> [Written problem]: Rewrite the material below, changing every "Toggle" to "Switch" and keeping everything else unchanged. Leave the pictures out of your answer.

> [Dataset extract]:
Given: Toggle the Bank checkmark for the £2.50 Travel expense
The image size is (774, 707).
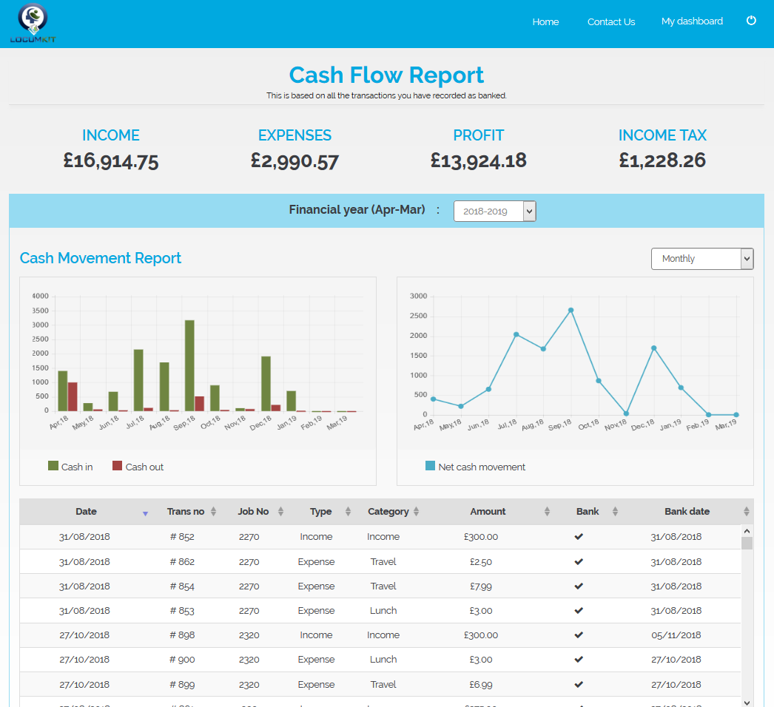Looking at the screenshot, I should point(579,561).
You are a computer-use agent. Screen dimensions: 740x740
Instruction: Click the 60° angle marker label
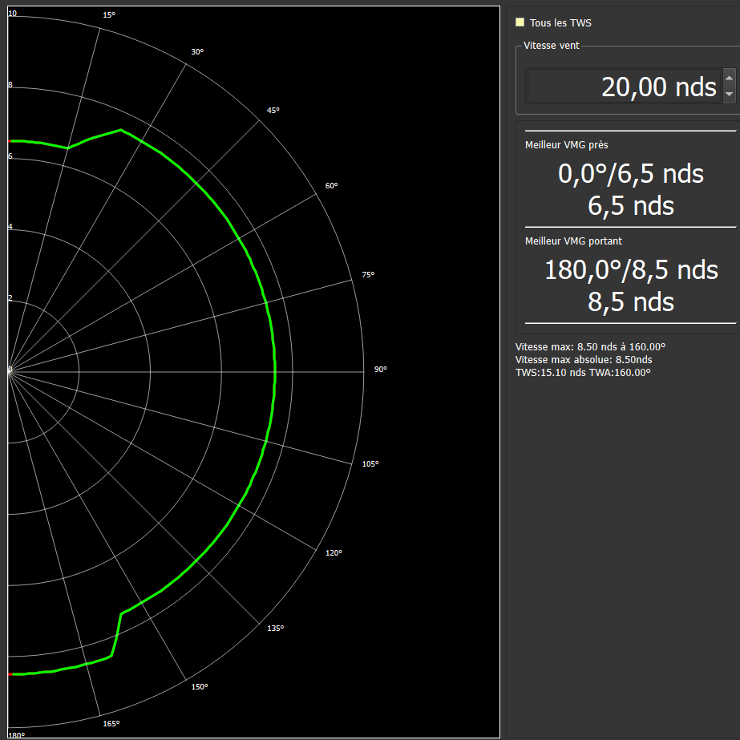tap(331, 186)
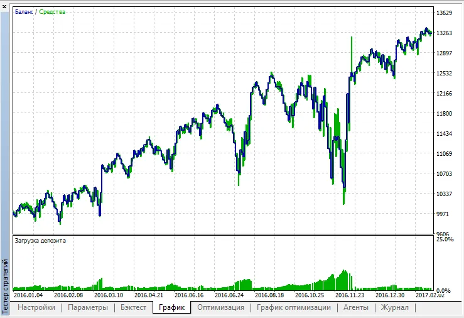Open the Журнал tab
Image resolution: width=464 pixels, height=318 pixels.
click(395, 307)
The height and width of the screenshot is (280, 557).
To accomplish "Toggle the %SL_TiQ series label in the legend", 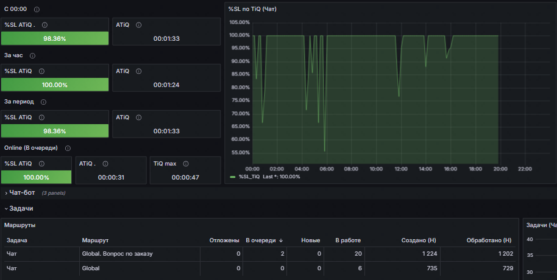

> [Exercise output]:
Given: Switch the Bank checkmark for the £2.50 Travel expense
The image size is (774, 707).
Looking at the screenshot, I should point(579,561).
You are a computer-use agent. Screen dimensions: 740x740
Instruction: Click the 60° angle marker label
tap(331, 186)
Open the Журнал tab
Image resolution: width=464 pixels, height=318 pixels.
click(395, 307)
The height and width of the screenshot is (280, 557).
To accomplish "Switch the %SL_TiQ series label in the legend", 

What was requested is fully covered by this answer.